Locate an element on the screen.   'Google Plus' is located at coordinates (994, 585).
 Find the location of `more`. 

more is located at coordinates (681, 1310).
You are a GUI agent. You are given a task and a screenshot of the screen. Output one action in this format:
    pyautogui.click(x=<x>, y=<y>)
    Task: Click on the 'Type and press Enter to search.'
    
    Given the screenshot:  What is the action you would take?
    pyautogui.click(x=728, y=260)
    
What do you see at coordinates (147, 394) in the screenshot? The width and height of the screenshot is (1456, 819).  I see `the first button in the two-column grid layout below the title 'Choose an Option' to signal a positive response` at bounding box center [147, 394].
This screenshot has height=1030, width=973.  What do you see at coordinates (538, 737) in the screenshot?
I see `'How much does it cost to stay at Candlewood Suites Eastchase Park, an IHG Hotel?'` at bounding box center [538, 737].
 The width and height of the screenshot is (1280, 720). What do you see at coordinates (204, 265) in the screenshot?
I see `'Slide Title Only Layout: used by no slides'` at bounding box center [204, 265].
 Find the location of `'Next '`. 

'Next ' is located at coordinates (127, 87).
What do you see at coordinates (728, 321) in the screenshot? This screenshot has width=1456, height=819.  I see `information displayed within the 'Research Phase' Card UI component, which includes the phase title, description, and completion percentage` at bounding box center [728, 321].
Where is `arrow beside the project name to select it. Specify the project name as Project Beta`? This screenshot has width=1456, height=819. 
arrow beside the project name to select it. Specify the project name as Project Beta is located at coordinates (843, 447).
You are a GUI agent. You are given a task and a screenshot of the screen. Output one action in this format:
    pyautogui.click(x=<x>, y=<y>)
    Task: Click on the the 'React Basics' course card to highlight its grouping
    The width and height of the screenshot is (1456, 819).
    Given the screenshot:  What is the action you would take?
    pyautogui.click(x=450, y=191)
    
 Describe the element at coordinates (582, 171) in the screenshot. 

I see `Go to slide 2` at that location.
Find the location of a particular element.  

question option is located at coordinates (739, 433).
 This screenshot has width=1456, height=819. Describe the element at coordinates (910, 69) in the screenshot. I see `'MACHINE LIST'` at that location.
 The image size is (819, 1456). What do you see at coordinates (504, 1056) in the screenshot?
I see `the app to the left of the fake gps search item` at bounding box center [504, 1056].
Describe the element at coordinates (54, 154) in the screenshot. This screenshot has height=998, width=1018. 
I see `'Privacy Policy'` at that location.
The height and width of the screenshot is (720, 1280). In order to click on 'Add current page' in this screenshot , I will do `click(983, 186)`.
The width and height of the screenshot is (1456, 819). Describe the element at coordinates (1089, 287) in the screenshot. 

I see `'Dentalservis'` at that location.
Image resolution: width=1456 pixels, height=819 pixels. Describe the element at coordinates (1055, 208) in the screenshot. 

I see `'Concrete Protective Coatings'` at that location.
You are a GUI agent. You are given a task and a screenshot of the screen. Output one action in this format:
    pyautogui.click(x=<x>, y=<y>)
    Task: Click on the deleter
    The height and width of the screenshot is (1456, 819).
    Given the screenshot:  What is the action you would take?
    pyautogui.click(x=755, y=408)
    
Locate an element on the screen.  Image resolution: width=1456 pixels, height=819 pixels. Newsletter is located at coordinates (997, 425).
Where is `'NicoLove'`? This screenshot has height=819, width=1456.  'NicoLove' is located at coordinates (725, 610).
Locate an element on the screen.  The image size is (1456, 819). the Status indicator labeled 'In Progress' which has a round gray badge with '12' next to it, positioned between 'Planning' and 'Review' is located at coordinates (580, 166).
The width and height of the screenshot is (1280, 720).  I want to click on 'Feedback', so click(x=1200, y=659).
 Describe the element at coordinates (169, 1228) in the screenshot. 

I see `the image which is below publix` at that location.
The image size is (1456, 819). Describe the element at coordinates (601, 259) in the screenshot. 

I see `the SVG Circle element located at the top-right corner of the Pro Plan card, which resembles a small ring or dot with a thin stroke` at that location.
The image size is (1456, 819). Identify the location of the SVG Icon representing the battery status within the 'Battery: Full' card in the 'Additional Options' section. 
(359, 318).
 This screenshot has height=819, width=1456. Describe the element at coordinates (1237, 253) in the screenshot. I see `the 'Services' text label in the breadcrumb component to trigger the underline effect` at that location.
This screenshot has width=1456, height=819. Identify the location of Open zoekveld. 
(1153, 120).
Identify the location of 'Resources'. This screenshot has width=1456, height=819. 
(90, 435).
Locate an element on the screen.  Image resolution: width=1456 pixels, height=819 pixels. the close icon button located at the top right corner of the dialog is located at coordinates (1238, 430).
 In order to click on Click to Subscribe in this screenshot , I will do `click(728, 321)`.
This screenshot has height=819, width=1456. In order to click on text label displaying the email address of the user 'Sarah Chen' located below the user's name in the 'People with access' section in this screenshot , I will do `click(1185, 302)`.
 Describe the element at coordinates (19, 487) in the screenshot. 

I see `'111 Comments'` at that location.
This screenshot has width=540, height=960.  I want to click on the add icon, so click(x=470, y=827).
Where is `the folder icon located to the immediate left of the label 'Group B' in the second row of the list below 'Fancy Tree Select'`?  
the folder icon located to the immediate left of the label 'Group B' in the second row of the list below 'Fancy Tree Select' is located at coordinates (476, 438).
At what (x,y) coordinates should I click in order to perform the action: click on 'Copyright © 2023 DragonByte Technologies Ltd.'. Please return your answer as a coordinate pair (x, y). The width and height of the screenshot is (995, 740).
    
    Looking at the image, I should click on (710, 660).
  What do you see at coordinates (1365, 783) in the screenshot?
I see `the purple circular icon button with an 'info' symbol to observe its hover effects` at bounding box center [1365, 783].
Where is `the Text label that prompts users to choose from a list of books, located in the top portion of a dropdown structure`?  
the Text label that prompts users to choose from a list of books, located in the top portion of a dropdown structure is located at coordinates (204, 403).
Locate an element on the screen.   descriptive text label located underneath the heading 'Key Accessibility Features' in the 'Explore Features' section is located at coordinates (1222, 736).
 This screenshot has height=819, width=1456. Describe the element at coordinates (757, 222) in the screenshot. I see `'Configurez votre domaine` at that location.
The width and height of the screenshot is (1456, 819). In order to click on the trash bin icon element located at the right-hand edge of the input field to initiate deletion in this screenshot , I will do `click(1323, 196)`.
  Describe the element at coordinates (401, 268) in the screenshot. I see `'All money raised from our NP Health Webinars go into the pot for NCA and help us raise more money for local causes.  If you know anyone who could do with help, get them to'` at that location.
○ ○ ○ ○ ○ ○ ○
■ **WHAT THE TASK ASKS**
Reproduce the lines above, substituting "desktop automation agent" for every occurrence of "GUI agent" and leaving everything else unchanged.

■ **RESPONSE TO THE TASK**
Locate an element on the screen.   'Google Plus' is located at coordinates (994, 585).
 Find the location of `more`. 

more is located at coordinates (681, 1310).
You are a desktop automation agent. You are given a task and a screenshot of the screen. Output one action in this format:
    pyautogui.click(x=<x>, y=<y>)
    Task: Click on the 'Type and press Enter to search.'
    
    Given the screenshot:  What is the action you would take?
    pyautogui.click(x=728, y=260)
    
What do you see at coordinates (147, 394) in the screenshot? The width and height of the screenshot is (1456, 819).  I see `the first button in the two-column grid layout below the title 'Choose an Option' to signal a positive response` at bounding box center [147, 394].
This screenshot has height=1030, width=973.  What do you see at coordinates (538, 737) in the screenshot?
I see `'How much does it cost to stay at Candlewood Suites Eastchase Park, an IHG Hotel?'` at bounding box center [538, 737].
 The width and height of the screenshot is (1280, 720). What do you see at coordinates (204, 265) in the screenshot?
I see `'Slide Title Only Layout: used by no slides'` at bounding box center [204, 265].
 Find the location of `'Next '`. 

'Next ' is located at coordinates (127, 87).
What do you see at coordinates (728, 321) in the screenshot? This screenshot has width=1456, height=819.  I see `information displayed within the 'Research Phase' Card UI component, which includes the phase title, description, and completion percentage` at bounding box center [728, 321].
Where is `arrow beside the project name to select it. Specify the project name as Project Beta`? This screenshot has width=1456, height=819. 
arrow beside the project name to select it. Specify the project name as Project Beta is located at coordinates (843, 447).
You are a desktop automation agent. You are given a task and a screenshot of the screen. Output one action in this format:
    pyautogui.click(x=<x>, y=<y>)
    Task: Click on the the 'React Basics' course card to highlight its grouping
    The width and height of the screenshot is (1456, 819).
    Given the screenshot:  What is the action you would take?
    pyautogui.click(x=450, y=191)
    
 Describe the element at coordinates (582, 171) in the screenshot. 

I see `Go to slide 2` at that location.
Find the location of a particular element.  

question option is located at coordinates (739, 433).
 This screenshot has width=1456, height=819. Describe the element at coordinates (910, 69) in the screenshot. I see `'MACHINE LIST'` at that location.
 The image size is (819, 1456). What do you see at coordinates (504, 1056) in the screenshot?
I see `the app to the left of the fake gps search item` at bounding box center [504, 1056].
Describe the element at coordinates (54, 154) in the screenshot. This screenshot has height=998, width=1018. 
I see `'Privacy Policy'` at that location.
The height and width of the screenshot is (720, 1280). In order to click on 'Add current page' in this screenshot , I will do `click(983, 186)`.
The width and height of the screenshot is (1456, 819). Describe the element at coordinates (1089, 287) in the screenshot. 

I see `'Dentalservis'` at that location.
Image resolution: width=1456 pixels, height=819 pixels. Describe the element at coordinates (1055, 208) in the screenshot. 

I see `'Concrete Protective Coatings'` at that location.
You are a desktop automation agent. You are given a task and a screenshot of the screen. Output one action in this format:
    pyautogui.click(x=<x>, y=<y>)
    Task: Click on the deleter
    The height and width of the screenshot is (1456, 819).
    Given the screenshot:  What is the action you would take?
    pyautogui.click(x=755, y=408)
    
Locate an element on the screen.  Image resolution: width=1456 pixels, height=819 pixels. Newsletter is located at coordinates (997, 425).
Where is `'NicoLove'`? This screenshot has height=819, width=1456.  'NicoLove' is located at coordinates (725, 610).
Locate an element on the screen.  The image size is (1456, 819). the Status indicator labeled 'In Progress' which has a round gray badge with '12' next to it, positioned between 'Planning' and 'Review' is located at coordinates (580, 166).
The width and height of the screenshot is (1280, 720).  I want to click on 'Feedback', so click(x=1200, y=659).
 Describe the element at coordinates (169, 1228) in the screenshot. 

I see `the image which is below publix` at that location.
The image size is (1456, 819). Describe the element at coordinates (601, 259) in the screenshot. 

I see `the SVG Circle element located at the top-right corner of the Pro Plan card, which resembles a small ring or dot with a thin stroke` at that location.
The image size is (1456, 819). Identify the location of the SVG Icon representing the battery status within the 'Battery: Full' card in the 'Additional Options' section. 
(359, 318).
 This screenshot has height=819, width=1456. Describe the element at coordinates (1237, 253) in the screenshot. I see `the 'Services' text label in the breadcrumb component to trigger the underline effect` at that location.
This screenshot has width=1456, height=819. Identify the location of Open zoekveld. 
(1153, 120).
Identify the location of 'Resources'. This screenshot has width=1456, height=819. 
(90, 435).
Locate an element on the screen.  Image resolution: width=1456 pixels, height=819 pixels. the close icon button located at the top right corner of the dialog is located at coordinates (1238, 430).
 In order to click on Click to Subscribe in this screenshot , I will do `click(728, 321)`.
This screenshot has height=819, width=1456. In order to click on text label displaying the email address of the user 'Sarah Chen' located below the user's name in the 'People with access' section in this screenshot , I will do `click(1185, 302)`.
 Describe the element at coordinates (19, 487) in the screenshot. 

I see `'111 Comments'` at that location.
This screenshot has width=540, height=960.  I want to click on the add icon, so click(x=470, y=827).
Where is `the folder icon located to the immediate left of the label 'Group B' in the second row of the list below 'Fancy Tree Select'`?  
the folder icon located to the immediate left of the label 'Group B' in the second row of the list below 'Fancy Tree Select' is located at coordinates (476, 438).
At what (x,y) coordinates should I click in order to perform the action: click on 'Copyright © 2023 DragonByte Technologies Ltd.'. Please return your answer as a coordinate pair (x, y). The width and height of the screenshot is (995, 740).
    
    Looking at the image, I should click on (710, 660).
  What do you see at coordinates (1365, 783) in the screenshot?
I see `the purple circular icon button with an 'info' symbol to observe its hover effects` at bounding box center [1365, 783].
Where is `the Text label that prompts users to choose from a list of books, located in the top portion of a dropdown structure`?  
the Text label that prompts users to choose from a list of books, located in the top portion of a dropdown structure is located at coordinates (204, 403).
Locate an element on the screen.   descriptive text label located underneath the heading 'Key Accessibility Features' in the 'Explore Features' section is located at coordinates (1222, 736).
 This screenshot has height=819, width=1456. Describe the element at coordinates (757, 222) in the screenshot. I see `'Configurez votre domaine` at that location.
The width and height of the screenshot is (1456, 819). In order to click on the trash bin icon element located at the right-hand edge of the input field to initiate deletion in this screenshot , I will do `click(1323, 196)`.
  Describe the element at coordinates (401, 268) in the screenshot. I see `'All money raised from our NP Health Webinars go into the pot for NCA and help us raise more money for local causes.  If you know anyone who could do with help, get them to'` at that location.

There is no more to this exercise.